- **Work instruction**: Resume the text below on exploring the repeat protein universe through computational protein design, writing what follows its final affiliation line.

- **Selected extract**:

Exploring the repeat protein universe through computational protein design.

Author information

Department of Biochemistry, University of Washington, Seattle, Washington 98195, USA.
Institute for Protein Design, University of Washington, Seattle, Washington 98195, USA.
Department of Cellular and Molecular Pharmacology, UCSF, San Francisco, California 94158, USA.
Department of Microbiology and Immunology, UCSF, San Francisco, California 94158, USA.
Molecular Biophysics &Integrated Bioimaging, Lawrence Berkeley National Laboratory, Berkeley, California 94720, USA.
Department of Chemistry and Biochemistry, University of California, Santa Cruz, California 95064, USA.
Department of Molecular and Cellular Oncology, The University of Texas M. D. Anderson Cancer Center, Houston, Texas 77030, USA.
Howard Hughes Medical Institute, University of Washington, Seattle, Washington 98195, USA.

- **Stored data entries**:
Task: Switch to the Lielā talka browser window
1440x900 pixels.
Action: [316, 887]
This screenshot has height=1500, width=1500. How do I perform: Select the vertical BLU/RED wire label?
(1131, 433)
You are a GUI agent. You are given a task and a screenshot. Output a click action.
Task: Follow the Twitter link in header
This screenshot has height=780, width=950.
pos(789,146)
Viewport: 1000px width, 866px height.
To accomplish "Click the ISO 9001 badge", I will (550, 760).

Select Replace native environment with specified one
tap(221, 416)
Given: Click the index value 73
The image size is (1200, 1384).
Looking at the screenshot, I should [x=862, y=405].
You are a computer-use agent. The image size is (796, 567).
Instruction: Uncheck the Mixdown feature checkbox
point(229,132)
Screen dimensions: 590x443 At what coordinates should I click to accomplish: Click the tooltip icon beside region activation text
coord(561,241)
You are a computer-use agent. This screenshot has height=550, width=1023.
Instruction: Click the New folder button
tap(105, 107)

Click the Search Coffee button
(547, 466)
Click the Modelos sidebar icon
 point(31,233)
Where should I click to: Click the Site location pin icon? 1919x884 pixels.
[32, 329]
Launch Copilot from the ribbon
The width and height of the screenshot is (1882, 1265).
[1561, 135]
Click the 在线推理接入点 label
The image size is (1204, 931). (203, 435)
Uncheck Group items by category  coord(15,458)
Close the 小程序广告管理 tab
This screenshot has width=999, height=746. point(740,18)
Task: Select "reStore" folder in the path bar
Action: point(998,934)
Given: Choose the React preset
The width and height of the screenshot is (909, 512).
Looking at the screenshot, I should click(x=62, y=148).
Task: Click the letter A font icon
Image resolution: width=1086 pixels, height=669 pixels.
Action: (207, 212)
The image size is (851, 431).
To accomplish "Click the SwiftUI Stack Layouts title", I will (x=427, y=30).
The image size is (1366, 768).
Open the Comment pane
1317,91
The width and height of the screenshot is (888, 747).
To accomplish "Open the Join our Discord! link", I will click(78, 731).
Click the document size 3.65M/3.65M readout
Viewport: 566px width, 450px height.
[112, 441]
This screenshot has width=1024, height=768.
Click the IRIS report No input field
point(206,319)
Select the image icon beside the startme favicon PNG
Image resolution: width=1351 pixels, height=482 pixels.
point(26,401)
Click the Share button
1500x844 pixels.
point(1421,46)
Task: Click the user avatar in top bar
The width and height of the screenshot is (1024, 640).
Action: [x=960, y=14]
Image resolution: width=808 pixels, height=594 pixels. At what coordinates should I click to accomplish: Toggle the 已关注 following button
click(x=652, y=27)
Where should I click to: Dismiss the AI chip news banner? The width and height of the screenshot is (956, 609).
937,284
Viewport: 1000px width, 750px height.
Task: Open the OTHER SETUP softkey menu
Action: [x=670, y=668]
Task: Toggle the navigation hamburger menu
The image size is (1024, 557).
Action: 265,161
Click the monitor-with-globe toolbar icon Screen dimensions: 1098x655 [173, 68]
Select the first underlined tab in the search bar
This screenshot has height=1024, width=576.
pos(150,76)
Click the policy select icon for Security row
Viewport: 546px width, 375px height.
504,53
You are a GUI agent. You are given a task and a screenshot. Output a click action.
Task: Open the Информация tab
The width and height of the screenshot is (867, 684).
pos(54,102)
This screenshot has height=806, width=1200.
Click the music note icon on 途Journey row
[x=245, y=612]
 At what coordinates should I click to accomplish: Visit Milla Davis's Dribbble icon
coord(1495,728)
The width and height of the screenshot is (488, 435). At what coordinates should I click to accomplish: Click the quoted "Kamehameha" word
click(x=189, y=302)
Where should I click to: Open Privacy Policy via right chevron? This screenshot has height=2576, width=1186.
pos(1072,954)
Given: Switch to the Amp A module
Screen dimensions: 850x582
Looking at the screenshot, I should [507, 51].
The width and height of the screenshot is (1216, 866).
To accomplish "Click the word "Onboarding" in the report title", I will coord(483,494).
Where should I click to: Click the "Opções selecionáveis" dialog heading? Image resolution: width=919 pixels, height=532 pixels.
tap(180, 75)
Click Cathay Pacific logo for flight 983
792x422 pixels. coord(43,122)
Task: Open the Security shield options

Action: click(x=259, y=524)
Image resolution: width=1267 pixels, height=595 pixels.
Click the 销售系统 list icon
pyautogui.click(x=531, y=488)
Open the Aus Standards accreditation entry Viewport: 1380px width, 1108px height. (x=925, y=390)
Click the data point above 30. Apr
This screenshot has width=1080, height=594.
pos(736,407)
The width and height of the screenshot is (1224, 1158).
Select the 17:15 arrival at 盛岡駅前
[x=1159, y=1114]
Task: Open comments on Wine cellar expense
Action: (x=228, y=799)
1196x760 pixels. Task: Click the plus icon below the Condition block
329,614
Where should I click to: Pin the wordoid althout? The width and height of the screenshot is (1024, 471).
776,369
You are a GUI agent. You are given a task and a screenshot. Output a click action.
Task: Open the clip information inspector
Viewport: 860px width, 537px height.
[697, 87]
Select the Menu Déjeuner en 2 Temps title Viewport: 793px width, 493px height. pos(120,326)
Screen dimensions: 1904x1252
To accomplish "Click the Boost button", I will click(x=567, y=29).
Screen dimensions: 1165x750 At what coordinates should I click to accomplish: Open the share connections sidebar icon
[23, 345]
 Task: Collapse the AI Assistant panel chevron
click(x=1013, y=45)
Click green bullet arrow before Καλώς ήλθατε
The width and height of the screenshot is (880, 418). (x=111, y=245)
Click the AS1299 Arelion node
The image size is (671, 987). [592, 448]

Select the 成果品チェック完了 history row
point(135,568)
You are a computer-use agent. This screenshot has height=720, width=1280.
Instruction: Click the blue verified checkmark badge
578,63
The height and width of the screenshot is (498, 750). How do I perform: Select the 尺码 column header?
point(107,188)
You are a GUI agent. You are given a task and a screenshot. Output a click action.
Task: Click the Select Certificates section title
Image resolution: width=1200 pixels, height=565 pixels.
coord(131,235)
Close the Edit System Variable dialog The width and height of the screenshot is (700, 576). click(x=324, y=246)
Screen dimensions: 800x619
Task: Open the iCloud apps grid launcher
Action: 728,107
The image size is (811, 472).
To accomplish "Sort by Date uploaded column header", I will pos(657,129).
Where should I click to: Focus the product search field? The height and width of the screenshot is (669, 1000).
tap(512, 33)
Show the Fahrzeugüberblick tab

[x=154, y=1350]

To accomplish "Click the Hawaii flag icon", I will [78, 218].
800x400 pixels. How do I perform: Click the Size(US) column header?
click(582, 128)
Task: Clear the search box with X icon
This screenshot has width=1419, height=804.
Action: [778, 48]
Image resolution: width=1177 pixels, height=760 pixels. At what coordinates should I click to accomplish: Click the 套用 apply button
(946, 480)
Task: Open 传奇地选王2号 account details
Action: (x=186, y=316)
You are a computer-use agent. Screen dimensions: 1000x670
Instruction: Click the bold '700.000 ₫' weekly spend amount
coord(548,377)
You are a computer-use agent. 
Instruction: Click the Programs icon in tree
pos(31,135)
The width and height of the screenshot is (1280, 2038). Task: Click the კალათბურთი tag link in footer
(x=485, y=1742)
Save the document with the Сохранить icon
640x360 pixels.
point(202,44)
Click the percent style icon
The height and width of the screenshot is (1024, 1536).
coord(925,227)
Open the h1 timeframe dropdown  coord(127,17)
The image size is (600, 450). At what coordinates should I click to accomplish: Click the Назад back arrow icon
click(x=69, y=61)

- **Exercise response**:
A central question in protein evolution is the extent to which naturally occurring proteins sample the space of folded structures accessible to the polypeptide chain. Repeat proteins composed of multiple tandem copies of a modular structure unit are widespread in nature and have critical roles in molecular recognition, signalling, and other essential biological processes. Naturally occurring repeat proteins have been re-engineered for molecular recognition and modular scaffolding applications. Here we use computational protein design to investigate the space of folded structures that can be generated by tandem repeating a simple helix-loop-helix-loop structural motif. Eighty-three designs with sequences unrelated to known repeat proteins were experimentally characterized. Of these, 53 are monomeric and stable at 95 °C, and 43 have solution X-ray scattering spectra consistent with the design models. Crystal structures of 15 designs spanning a broad range of curvatures are in close agreement with the design models with root mean square deviations ranging from 0.7 to 2.5 Å. Our results show that existing repeat proteins occupy only a small fraction of the possible repeat protein sequence and structure space and that it is possible to design novel repeat proteins with precisely specified geometries, opening up a wide array of new possibilities for biomolecular engineering.